*Study material:*
________________________________________

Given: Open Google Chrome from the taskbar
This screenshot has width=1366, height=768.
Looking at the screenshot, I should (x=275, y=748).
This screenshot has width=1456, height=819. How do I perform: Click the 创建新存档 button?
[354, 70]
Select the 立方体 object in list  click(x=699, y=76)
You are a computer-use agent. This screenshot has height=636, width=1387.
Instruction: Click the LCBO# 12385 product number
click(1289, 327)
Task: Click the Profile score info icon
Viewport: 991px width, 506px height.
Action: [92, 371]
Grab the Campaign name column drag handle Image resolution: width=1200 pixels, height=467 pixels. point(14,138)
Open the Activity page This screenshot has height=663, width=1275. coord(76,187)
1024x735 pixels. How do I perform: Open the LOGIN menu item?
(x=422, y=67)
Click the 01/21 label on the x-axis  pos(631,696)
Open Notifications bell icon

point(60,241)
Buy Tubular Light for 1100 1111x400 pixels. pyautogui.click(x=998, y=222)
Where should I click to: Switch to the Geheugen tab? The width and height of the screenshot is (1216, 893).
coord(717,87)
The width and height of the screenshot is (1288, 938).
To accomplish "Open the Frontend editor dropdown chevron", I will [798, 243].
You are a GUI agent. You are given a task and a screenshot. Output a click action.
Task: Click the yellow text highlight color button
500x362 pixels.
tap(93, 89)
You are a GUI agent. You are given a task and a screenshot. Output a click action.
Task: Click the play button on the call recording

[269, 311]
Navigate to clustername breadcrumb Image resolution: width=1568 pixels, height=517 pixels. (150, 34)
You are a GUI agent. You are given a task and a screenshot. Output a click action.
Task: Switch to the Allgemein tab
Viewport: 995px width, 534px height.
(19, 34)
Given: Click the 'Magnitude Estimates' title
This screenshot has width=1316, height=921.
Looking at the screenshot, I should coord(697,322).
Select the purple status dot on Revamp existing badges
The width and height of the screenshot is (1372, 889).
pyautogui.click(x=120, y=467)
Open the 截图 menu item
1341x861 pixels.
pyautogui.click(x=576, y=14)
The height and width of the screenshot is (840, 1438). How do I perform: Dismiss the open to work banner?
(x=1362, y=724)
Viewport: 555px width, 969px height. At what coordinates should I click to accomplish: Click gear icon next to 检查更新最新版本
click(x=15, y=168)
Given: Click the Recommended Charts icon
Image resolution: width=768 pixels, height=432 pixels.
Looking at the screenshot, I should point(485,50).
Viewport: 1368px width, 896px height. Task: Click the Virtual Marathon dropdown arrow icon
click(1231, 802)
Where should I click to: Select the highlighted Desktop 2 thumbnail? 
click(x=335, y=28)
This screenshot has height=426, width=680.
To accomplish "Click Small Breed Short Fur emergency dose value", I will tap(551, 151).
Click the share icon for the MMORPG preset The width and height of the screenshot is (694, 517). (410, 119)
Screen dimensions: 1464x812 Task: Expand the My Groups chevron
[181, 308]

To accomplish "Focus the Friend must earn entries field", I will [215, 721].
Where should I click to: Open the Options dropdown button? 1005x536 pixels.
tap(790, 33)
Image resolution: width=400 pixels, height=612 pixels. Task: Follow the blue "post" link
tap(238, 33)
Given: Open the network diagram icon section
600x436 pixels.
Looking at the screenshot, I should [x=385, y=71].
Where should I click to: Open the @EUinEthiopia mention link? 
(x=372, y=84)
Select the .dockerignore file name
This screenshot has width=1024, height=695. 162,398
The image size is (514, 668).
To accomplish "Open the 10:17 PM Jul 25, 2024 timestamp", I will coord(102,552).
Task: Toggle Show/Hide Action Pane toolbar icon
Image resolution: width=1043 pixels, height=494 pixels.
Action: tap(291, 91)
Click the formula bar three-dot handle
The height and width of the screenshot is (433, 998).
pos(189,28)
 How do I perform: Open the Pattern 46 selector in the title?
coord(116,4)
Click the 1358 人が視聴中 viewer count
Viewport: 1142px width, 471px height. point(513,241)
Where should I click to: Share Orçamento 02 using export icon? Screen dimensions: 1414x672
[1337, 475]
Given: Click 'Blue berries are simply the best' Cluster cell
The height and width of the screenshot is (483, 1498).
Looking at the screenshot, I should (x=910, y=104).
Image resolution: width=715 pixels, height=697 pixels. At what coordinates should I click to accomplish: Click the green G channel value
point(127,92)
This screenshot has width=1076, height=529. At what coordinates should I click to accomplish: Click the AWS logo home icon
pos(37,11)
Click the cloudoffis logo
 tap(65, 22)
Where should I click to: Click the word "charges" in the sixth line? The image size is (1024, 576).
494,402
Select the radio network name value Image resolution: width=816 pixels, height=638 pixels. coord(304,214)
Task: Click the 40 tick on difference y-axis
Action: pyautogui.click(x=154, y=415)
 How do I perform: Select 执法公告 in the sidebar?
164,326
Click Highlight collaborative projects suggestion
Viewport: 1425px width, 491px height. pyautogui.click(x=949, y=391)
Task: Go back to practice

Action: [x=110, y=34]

________________________________________

Every line above in which the word "will" is present must be copied into the answer.

To accomplish "Open the Frontend editor dropdown chevron", I will [798, 243].
To accomplish "Click Small Breed Short Fur emergency dose value", I will tap(551, 151).
To accomplish "Focus the Friend must earn entries field", I will [215, 721].
To accomplish "Open the 10:17 PM Jul 25, 2024 timestamp", I will coord(102,552).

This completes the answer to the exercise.